Specific Classes of RNA Potentially Linked to Prostate Cancer Progression

Specific Classes of RNA Potentially Linked to Prostate Cancer Progression
A study led by researchers at the University of Pittsburgh School of Medicine in Pennsylvania recently revealed that specific noncoding RNA molecules can play a role in prostate cancer development, the second most common cancer in men. The study is entitled “Noncoding RNAs that associate with YB-1 alter proliferation in prostate cancer cells” and was recently published in the journal RNA. The expression levels of the human Y-box binding protein 1 (YB-1), a highly conserved and multifunctional protein known to promote cellular proliferation, have been reported to correlate with drug resistance and poor clinical outcomes in several types of cancer.

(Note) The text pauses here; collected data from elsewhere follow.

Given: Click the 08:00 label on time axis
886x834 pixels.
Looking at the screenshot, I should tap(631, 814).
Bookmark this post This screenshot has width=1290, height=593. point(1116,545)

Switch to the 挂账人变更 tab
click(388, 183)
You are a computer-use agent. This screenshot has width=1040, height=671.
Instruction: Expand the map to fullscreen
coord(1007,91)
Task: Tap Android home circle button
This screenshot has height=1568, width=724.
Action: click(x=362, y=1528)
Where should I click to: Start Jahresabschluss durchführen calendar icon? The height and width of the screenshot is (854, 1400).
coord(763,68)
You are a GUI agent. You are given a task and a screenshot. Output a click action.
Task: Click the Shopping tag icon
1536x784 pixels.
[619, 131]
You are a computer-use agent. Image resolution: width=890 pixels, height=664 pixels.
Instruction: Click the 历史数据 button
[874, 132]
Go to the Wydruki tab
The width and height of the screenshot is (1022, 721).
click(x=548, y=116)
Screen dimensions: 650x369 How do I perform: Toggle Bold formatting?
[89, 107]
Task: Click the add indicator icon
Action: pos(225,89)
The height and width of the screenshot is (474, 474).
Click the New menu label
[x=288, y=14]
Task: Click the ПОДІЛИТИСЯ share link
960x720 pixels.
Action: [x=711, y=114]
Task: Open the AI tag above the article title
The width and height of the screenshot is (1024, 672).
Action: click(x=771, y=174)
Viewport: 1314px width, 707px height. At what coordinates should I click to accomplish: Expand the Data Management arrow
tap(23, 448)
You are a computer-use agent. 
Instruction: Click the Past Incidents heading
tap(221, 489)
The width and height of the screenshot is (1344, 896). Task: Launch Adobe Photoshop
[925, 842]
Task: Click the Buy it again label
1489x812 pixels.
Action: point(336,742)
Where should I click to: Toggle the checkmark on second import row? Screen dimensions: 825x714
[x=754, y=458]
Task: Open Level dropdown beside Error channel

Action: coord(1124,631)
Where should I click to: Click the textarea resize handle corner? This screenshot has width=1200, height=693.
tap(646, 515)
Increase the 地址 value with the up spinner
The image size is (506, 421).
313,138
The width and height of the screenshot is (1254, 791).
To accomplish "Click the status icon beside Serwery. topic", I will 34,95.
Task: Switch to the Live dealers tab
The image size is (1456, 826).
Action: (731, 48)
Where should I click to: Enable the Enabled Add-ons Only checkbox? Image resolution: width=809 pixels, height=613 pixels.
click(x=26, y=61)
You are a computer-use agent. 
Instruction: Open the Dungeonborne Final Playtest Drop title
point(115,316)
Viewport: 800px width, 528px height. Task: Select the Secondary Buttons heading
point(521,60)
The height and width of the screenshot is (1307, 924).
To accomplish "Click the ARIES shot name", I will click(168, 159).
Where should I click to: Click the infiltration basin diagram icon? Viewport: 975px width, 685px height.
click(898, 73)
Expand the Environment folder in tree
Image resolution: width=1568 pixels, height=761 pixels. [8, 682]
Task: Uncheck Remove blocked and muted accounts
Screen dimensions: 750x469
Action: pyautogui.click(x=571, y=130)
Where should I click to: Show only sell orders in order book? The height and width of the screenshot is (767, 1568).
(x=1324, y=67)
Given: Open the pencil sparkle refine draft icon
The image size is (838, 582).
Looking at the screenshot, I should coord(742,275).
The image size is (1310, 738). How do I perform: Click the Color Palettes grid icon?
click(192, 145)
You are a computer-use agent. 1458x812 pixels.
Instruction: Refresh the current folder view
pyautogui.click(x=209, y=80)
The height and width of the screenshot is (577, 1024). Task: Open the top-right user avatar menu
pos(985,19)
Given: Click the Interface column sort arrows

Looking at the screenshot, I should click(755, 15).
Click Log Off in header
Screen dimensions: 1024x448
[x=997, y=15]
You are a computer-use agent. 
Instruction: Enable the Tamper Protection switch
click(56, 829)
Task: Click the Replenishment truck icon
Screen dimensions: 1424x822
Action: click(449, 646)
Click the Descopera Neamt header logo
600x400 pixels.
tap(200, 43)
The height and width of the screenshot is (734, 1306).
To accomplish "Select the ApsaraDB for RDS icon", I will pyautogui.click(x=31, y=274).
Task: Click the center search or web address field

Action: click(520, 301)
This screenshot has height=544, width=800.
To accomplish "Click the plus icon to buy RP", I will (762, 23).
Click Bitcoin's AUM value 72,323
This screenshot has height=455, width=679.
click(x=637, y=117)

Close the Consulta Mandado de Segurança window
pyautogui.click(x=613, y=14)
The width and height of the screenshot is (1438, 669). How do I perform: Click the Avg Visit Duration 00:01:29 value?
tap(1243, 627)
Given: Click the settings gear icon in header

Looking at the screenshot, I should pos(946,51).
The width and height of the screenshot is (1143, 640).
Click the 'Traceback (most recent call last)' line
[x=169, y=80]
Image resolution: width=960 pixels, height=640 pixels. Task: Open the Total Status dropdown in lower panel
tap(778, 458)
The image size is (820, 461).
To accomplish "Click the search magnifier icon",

In breast cancer in particular, YB-1 was considered to be a powerful prognostic indicator. Now, YB-1 was found to be associated to a class of RNAs linked to cancer. “Many small RNAs known as microRNAs already have been shown to correlate with different grades of prostate cancer and could potentially serve as biomarkers for diagnosis and treatment,” explained the study’s co-senior author Dr. Bino John in a news release. “We did this study after computer models led us to hypothesize that there was a connection between YB-1 and microRNAs. What started out as a curiosity-driven experiment ended up being an exhilarating treasure hunt over four years, culminating in the discovery of two big molecular finds from human cells.”